Boyle describes Halifax as “a melting pot of different perspectives, ideas and communities” and lauds the rich history of the African Nova Scotian community, the strength of its First Peoples community and high student population as the principle sources of this distinct outlook. “It’s a hub for ideas and music to flourish,” he says. “That’s why we have so many different genres of music. The city has become that place where people can come and speak their mind and push their ideas forward.”
And it’s the festival-goers who reap the rewards of this freewheeling, inclusive approach, with some of the coolest and most critically acclaimed artists on display. This year alone, Charles Bradley & His Extraordinaires, Japandroids, Clairemont The Second and Weaves all play the October festival.

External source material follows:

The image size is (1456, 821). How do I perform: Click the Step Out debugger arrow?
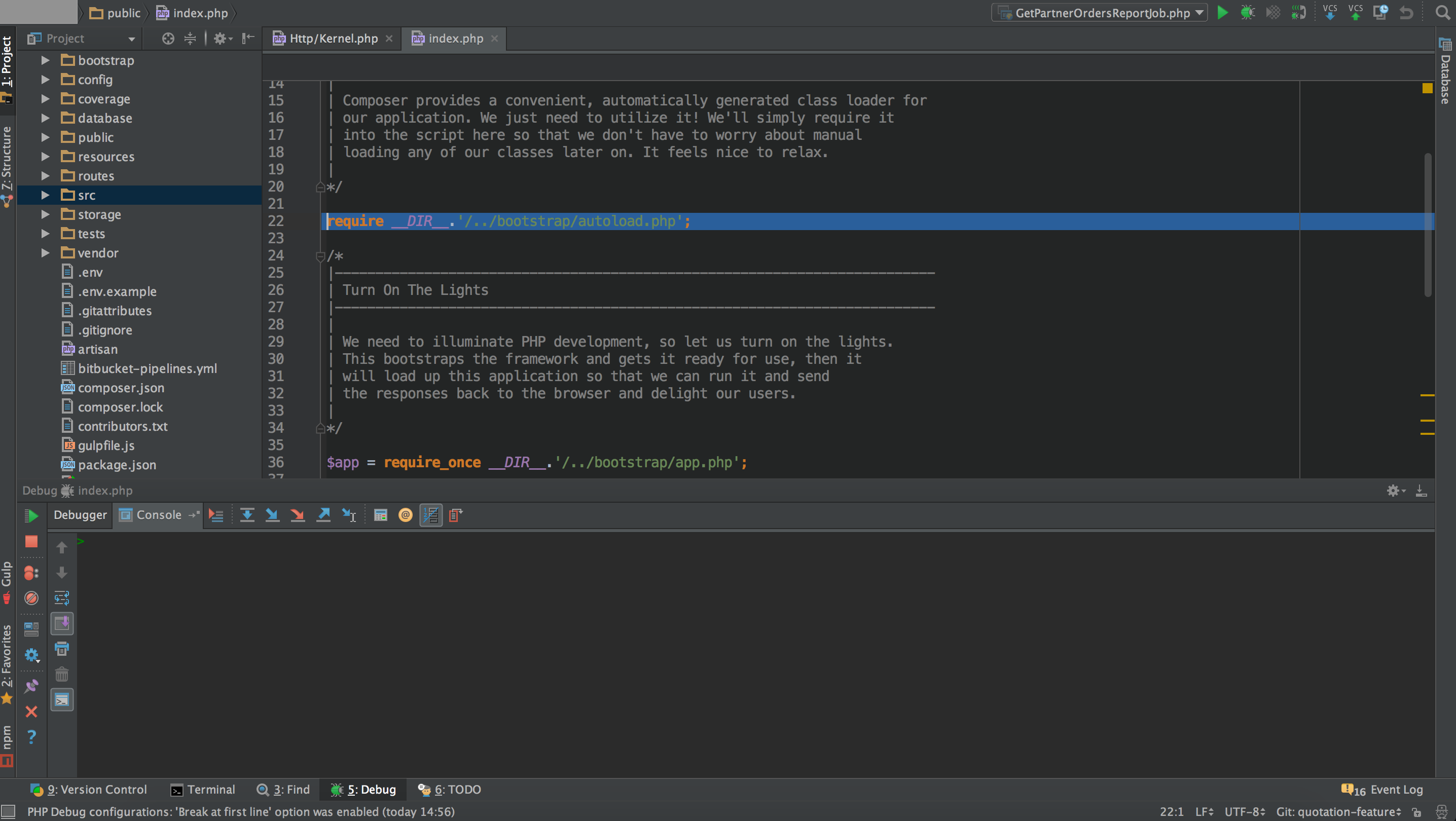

“It’s really about keeping our ears to the ground and paying attention,” says Boyle. “And lately it’s about getting out of our own circle and finding people we’re not necessarily close with. More artists from different backgrounds have a chance to play the festival.”
Few festivals around the world can lay claim to the kind of heavy-hitting programmme that one of Canada’s largest music festivals, Festival d’ete in Quebec City, can offer. This year, it celebrated its 50th anniversary and continues to set the standard in festival programming and accessibility.
Spread out over 11 days, Festival d’ete has hosted the Rolling Stones, Metallica, Kendrick Lamar and Lady Gaga in the past four years alone. Hundreds of artists play the festival every year and attendees can see it all for a great price: festival passes began at only C$95 (£57) this year. But despite the monumental acts that the festival attracts, Luci Tremblay, communications director at Festival d’ete, echoes Handling’s belief that the home audience is the most integral part of the festival’s success.
“The people of Quebec make Festival d’ete cool because the people of Quebec are cool,” she says. “The festival belongs to them, they are defending it, they love it. Summer here is short. It’s not always warm. So the people of Quebec, as soon as it gets warm, they want to get out. So they add that spirit to the festival and that’s what makes it unique.”
Festival d’ete speaks to everything that encompasses Canadian cool: a huge festival, which has over time hosted many of the music world’s biggest names, that retains the understated ethos of providing a great festival for an equally great city.
“The artists are discovering something,” Tremblay says of the many big names who have played the festival. “When they arrive, they discover how big the festival is and they see the huge stage we have on the Plains of Abraham, which can hold up to 100,000 people – I remember Billy Joel saying that he’d been doing this job for 50 years and he wondered why he’d never come here. It’s always a discovery like that.”
But it’s not just Canada’s plethora of festivals and voracious appetite for arts and culture that has made the country one of the coolest on the planet – after all, if Canada is indeed cool, it has to have something to do with the Canadians themselves.
“What makes Canada cool right now is the sheer fact that it’s a multi-ethnic, diverse society that seems to be working,” said Handling. “The prime minister sends an image of a very progressive society that embraces a lot of things. It seems to be pretty confidently settled right now as a place that’s comfortable in its skin without having a really strong sense of identity. It can actually embrace many identities. A lot of people feel that when they come here: they don’t have to change who they are.”